我写了一个程序,应该检查一个包含大约50.000个其他词典的字典。在那些词中,其中一个键有一个单词列表作为值。现在我想迭代那些找到与某些查询最相似的单词的单词。但是它需要很长时间才能完成。我怎样才能加快这个过程?
import pickle,sys
def levenshtein_distance(first, second):
if first == second: return 0
elif len(first) == 0: return len(second)
elif len(second) == 0: return len(first)
v0 = [None] * (len(second) + 1)
v1 = [None] * (len(second) + 1)
for i in range(len(v0)):
v0[i] = i
for i in range(len(first)):
v1[0] = i + 1
for j in range(len(second)):
cost = 0 if first[i] == second[j] else 1
v1[j + 1] = min(v1[j] + 1, v0[j + 1] + 1, v0[j] + cost)
for j in range(len(v0)):
v0[j] = v1[j]
return v1[len(second)]
def remove_duplicates(seq):
seen = set()
seen_add = seen.add
return [ x for x in seq if not (x in seen or seen_add(x))]
def main():
dict_pkld = pickle.load(open('woordjes2.pkl', 'rb'))
postlist = pickle.load(open('postlist.pkl', 'rb'))
lowest_distance = []
words = []
f = sys.stdin.readlines()
for line in f:
woorden = line.rstrip()
query1 = woorden
print ('Uw query is: "' + query1 + '"')
print ('Een woord wat hier op lijkt is: \n')

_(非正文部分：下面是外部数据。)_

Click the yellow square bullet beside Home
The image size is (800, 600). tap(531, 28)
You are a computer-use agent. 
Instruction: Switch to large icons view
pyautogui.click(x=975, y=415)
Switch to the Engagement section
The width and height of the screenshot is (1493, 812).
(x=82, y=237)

for sub in dict_pkld.values():
woorden = sub['termen']
if not query1 in woorden:
for woord in woorden:
x = levenshtein_distance(query1, woord)
temp_list_number = []
temp_list_word = []
if lowest_distance:
for number, word in zip(lowest_distance, words):
if number > x:
#print ('x is kleiner')
loc = lowest_distance.index(number)
lowest_distance[loc] = x
words[loc] = woord
elif number == x:
#print ('x is gelijk')
temp_list_number.append(x)
temp_list_word.append(woord)
else:
#print ('Niks')
pass
else:
#print ('lijst is leeg')
lowest_distance.append(x)
words.append(woord)
for item, woordje in zip(temp_list_number, temp_list_word):
if not woordje in words:
lowest_distance.append(item)
words.append(woordje)
else:
pass
words_new = remove_duplicates(words)
for woordje in words_new:
print ('-' + woordje)
print ('\nDeze woorden hebben een Levenshtein afstand van ' + str(lowest_distance[0]))
print ('\nWe zoeken nu naar tweets die het eerste woord in deze lijst bevatten: \n')
result = postlist[words_new[0]]
for r in result:
print (dict_pkld[r]['tekst'] + '\n')
main()
提前致谢!